Louis faceva quello che poteva; a volte Evanna lo aiutava nelle pulizie, anche se lui glielo impediva. Quello dove abitavano era un palazzo abbastanza vecchiotto nel quartiere di Pimlico, a due piani e monofamiliare. I mattoncini rossi della facciata si erano scuriti a causa dello smog, il legno degli infissi aveva bisogno di una riverniciata; per non parlare delle pareti dell’appartamento e dei mobili. Ma a loro non importava. Lui lì si sentiva davvero a casa. Non avrebbe cambiato dimora per niente al mondo.
Nel locale si poteva avvertire anche una melodia, che cercava in tutti i modi di imparare nei più impercettibili particolari per poi riuscire a ricordarla ogni volta che ne avesse sentito il bisogno: lo stropiccio delle pagine di ”Romeo e Giulietta”. In un negozio come quello, quel suono sarebbe stato scontato. Louis però pensava fosse diverso, non tanto perché fosse la sua opera preferita: il suo interesse era dovuto a chi lo produceva - un essere dotato di così tanta grazia che chiunque l’avrebbe considerata una principessa. Stava con la schiena dritta, le gambe leggermente incrociate; il viso era fermo e impassibile, tranne che per un sorriso leggero causato dalla lettura. Teneva il libro nel palmo e con l’indice dell’altra mano indicava il rigo interessato. La sua naturalezza lo catturava letteralmente.
Era davvero una fortuna che Elisabeth (così si chiamava - era un nome stupendo) avesse accettato di passare nel pomeriggio: era talmente mortificato che quell’opera non ci fosse quando gliel’aveva richiesta, dato che non aveva un vasto assortimento e non si riforniva quasi mai. Così le aveva suggerito di ritornare: le avrebbe dato il suo libro. Quando se l’era ritrovata davanti, non aveva resistito a invitarla a restare.
Il flusso dei suoi pensieri fu interrotto dallo scampanellio causato da uno dei suoi pochi clienti abituali, che si ritrovò nel locale non appena ebbe chiuso l’ombrello.
«Buon pomeriggio, Louis!» fece un largo sorriso, andandogli incontro.
«A te! Hey ma… che ti è successo?» chiese notando dei piccoli tagli sul labbro.
«Mi hanno picchiato… di nuovo» ammise amareggiato.
«Mi dispiace, Zayn… Secondo me dovresti parlarne con tua sorella, non credi?» il libraio recuperò il libro che il ragazzo stava leggendo in quel periodo e glielo porse.
«È la persona meno indicata con cui confidarmi, credimi: le procurerei solo problemi» lo prese e si sedette sulla poltrona accanto a Elisabeth. La guardò come se fosse un alieno.

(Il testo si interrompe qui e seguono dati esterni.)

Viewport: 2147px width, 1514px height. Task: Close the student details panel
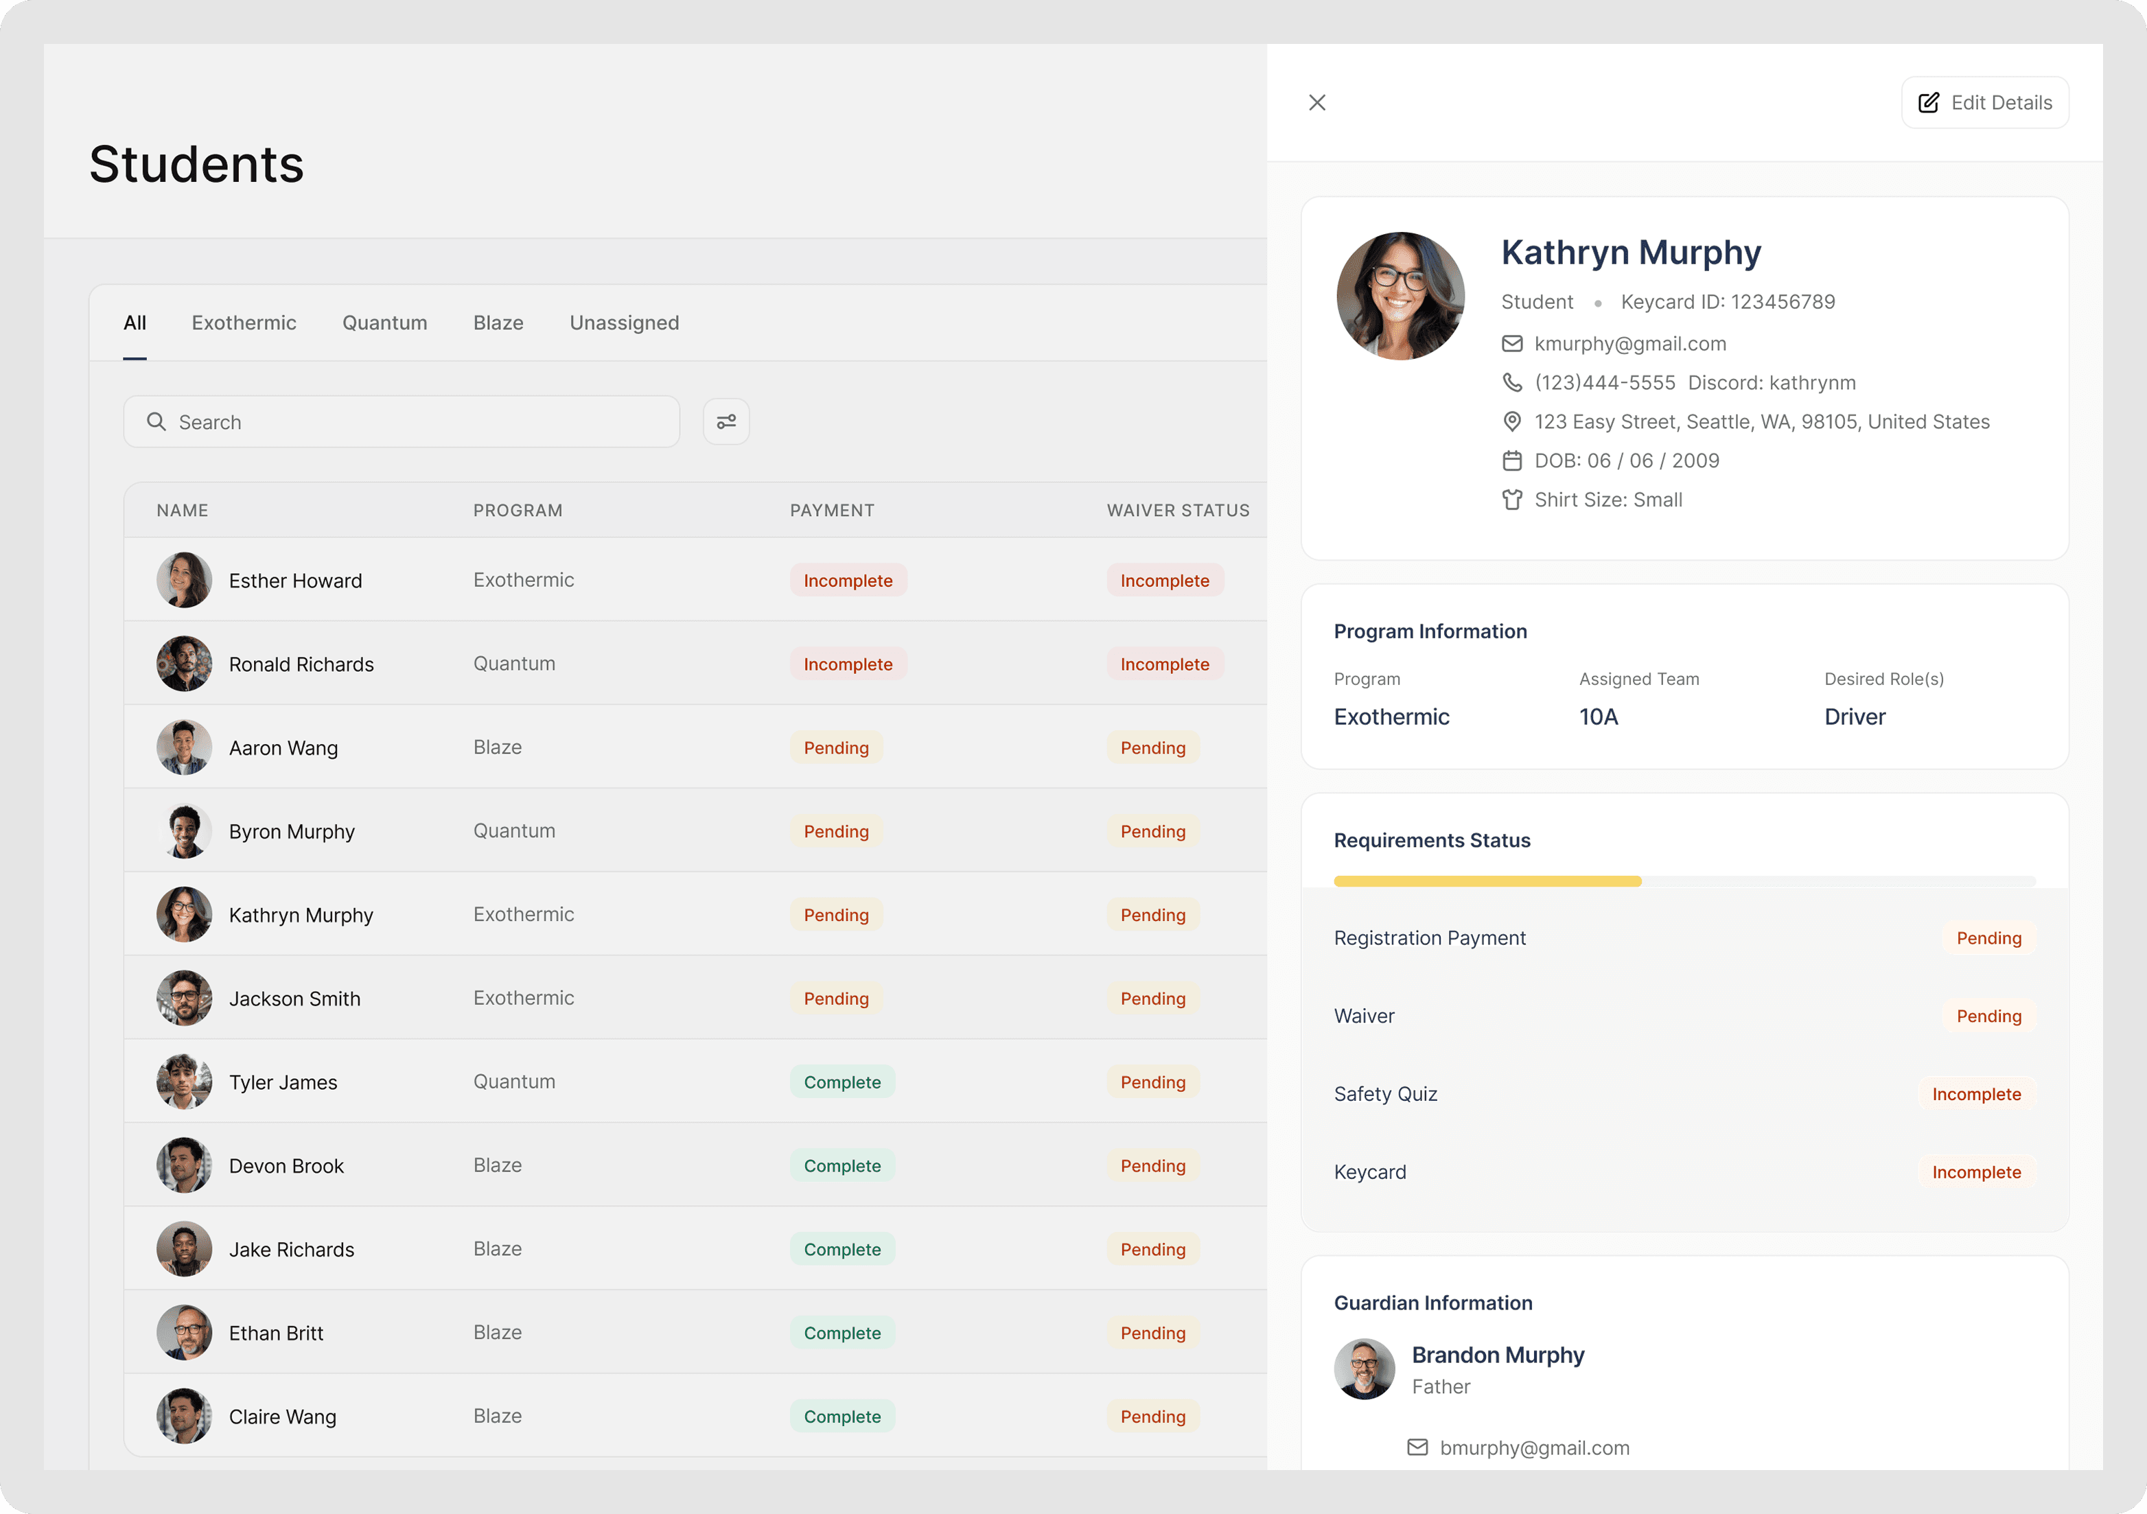tap(1317, 103)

«Vado a preparare il the, torno subito»
A Louis dispiaceva molto che Zayn venisse trattato in quel modo; quasi tutti lo avevano preso di mira. Era “grande e grosso”, aveva quell’aria da duro che solo in pochi hanno; eppure non avrebbe fatto male a una mosca… sempre se non fosse capitata sotto le sue scarpe da tango.

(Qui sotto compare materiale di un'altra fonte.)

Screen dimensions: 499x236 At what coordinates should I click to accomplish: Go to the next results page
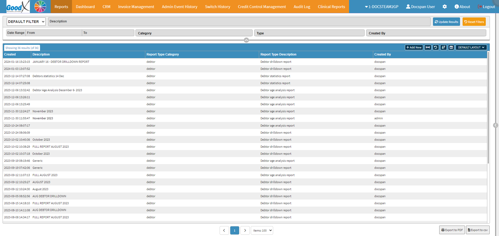[x=245, y=231]
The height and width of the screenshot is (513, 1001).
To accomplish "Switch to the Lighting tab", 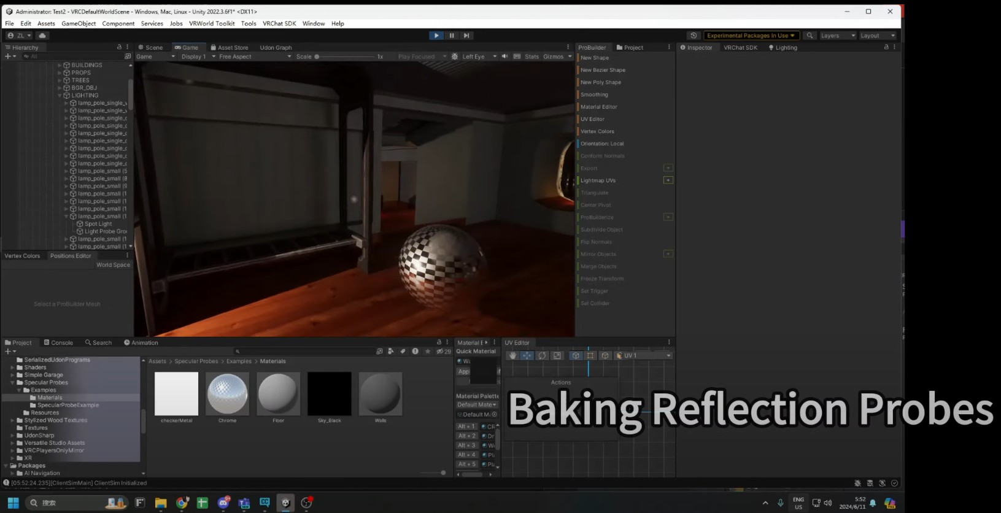I will coord(783,47).
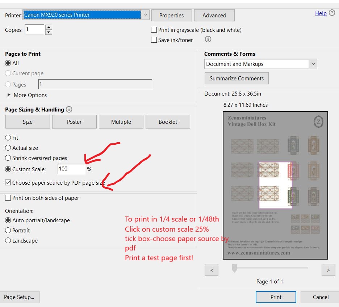This screenshot has height=307, width=339.
Task: Expand More Options disclosure triangle
Action: (9, 95)
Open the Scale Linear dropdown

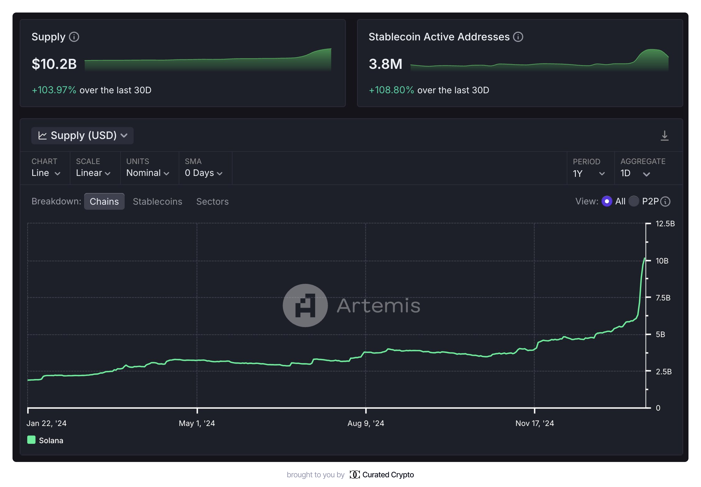click(93, 173)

Una volta pronto il the, prese un vassoio, ci poggiò le tazzine e tornò nel negozio, desideroso di fare una bella figura con Elisabeth, che scoprì sempre immersa nella lettura.
Mentre varcava la soglia, trovò alla porta d’ingresso un’altra delle sue clienti abituali, che sospirava, impegnata a modellare i propri capelli per riportarli alla loro forma originale. Sbatté più volte gli occhi, guardandosi intorno con la sua solita aria altezzosa. Si accorse del libraio solo quando ebbe poggiato il vassoio sul tavolino.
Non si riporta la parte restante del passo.